Dec. 15 (Bloomberg) --Cotton futures fell for the first time in six sessions on speculation that demand will drop and plantings will increase in the U.S. after prices surged 88 percent this year.
Acreage may expand at least 10 percent in the Southwest, according to John Robinson, a professor and extension economist at Texas A&M University in College Station. Texas is the largest cotton-producing state, and the U.S. is the world’s leading exporter. Yesterday, the fiber traded 6 cents below the record $1.5195 a pound.

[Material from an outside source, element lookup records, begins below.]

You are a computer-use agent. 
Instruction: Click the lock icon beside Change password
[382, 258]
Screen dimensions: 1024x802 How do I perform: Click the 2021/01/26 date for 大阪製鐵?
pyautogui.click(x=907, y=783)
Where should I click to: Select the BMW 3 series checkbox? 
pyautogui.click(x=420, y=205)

“Current higher prices may slow purchases by overseas importers and encourage U.S. farmers to increase crop acreage,” said Hiroyuki Kikukawa, the general manager of research at IDO Securities Co. in Tokyo.
Cotton for March delivery fell 2.35 cents, or 1.6 percent, to settle at $1.4214 at 2:46 p.m. on ICE Futures U.S. in New York, the biggest drop since Nov. 26. The price jumped 11 percent in the previous five sessions.

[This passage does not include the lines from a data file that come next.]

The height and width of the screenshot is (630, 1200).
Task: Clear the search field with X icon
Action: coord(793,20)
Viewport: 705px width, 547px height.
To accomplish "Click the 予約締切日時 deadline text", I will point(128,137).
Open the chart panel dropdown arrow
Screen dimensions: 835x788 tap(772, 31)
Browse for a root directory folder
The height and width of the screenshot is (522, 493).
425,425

Today’s decline may be just “a little correction,” said Keith Brown, the president of Keith Brown & Co., a brokerage in Moultrie, Georgia. “The trend is still up. Until we either see a collapse of demand or a huge infusion of new supply, we’re going to stay volatile and bullishly slanted.”
Prices headed for the biggest annual gain since 1973 as growers struggled to meet mounting demand from China, the world’s biggest consumer. The fiber rose to the record on Nov. 10.